Your objective -
The records that follow are to be reproduced exactly. Any pictures in them are left out.

(Entries shown)

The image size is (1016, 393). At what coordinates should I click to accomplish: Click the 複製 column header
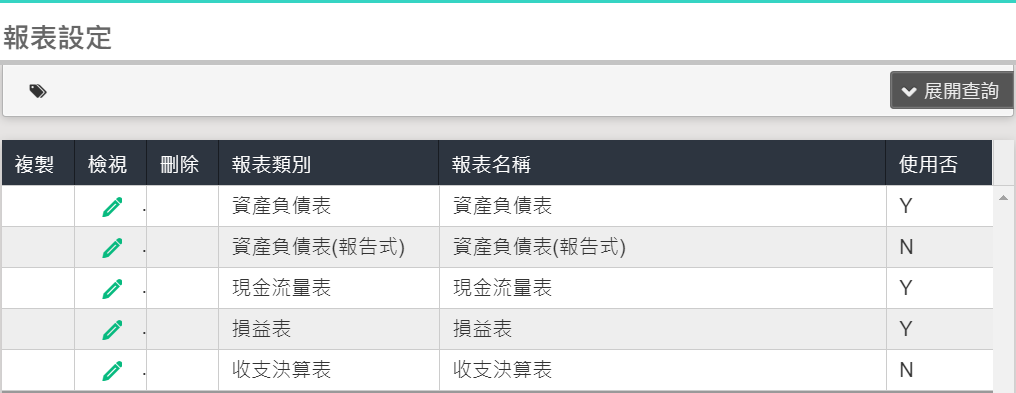pos(38,163)
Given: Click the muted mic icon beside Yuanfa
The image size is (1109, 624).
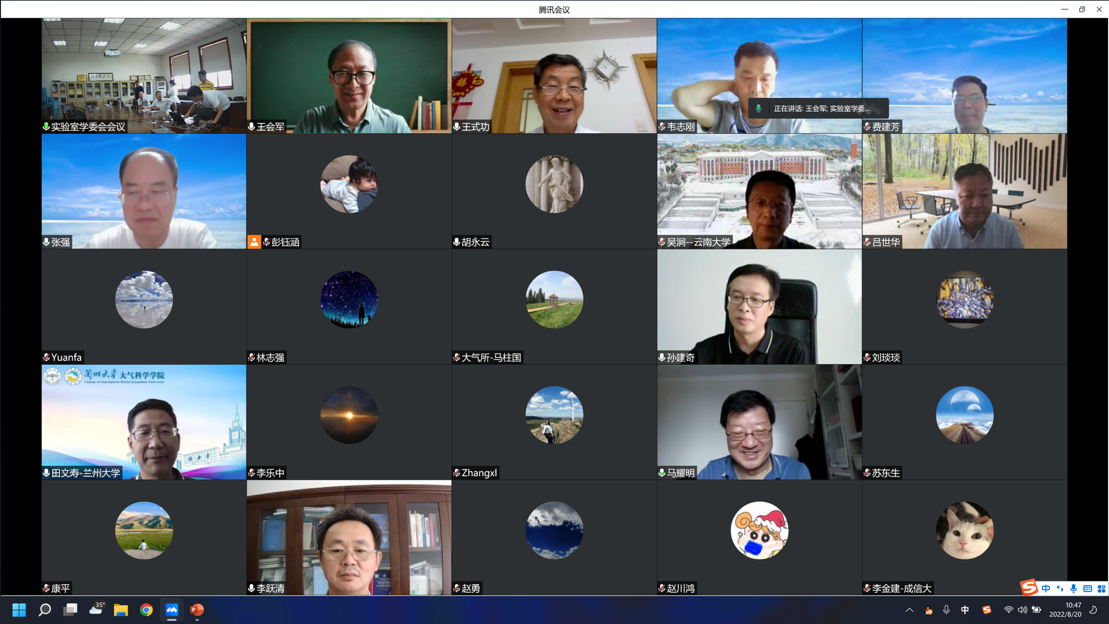Looking at the screenshot, I should click(x=47, y=357).
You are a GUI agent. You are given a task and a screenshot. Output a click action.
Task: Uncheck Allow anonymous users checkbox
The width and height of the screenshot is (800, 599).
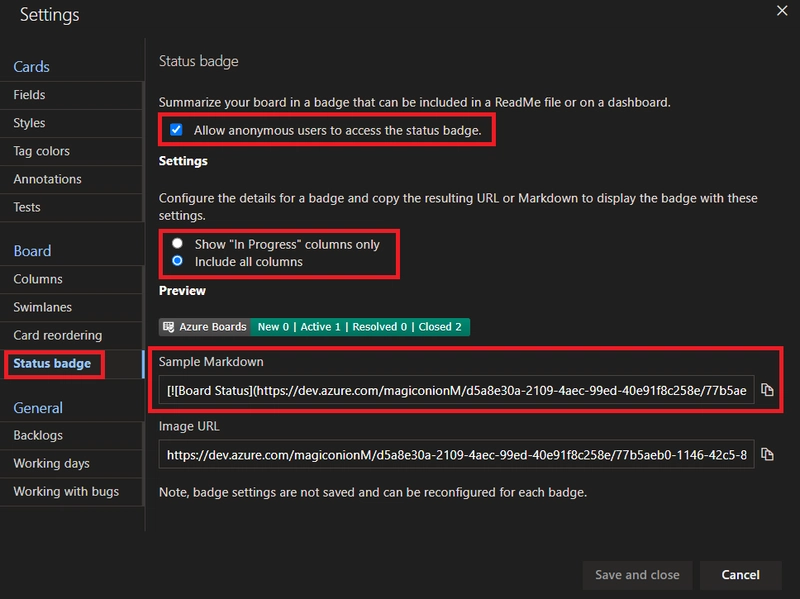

(End Entries shown)

Problem solution -
The image size is (1016, 393). At what coordinates should I click to accomplish: Click the 複製 column header
pos(38,163)
Given: Click the muted mic icon beside Yuanfa
The image size is (1109, 624).
Looking at the screenshot, I should click(x=47, y=357).
You are a GUI agent. You are given a task and a screenshot. Output a click action.
Task: Uncheck Allow anonymous users checkbox
The width and height of the screenshot is (800, 599).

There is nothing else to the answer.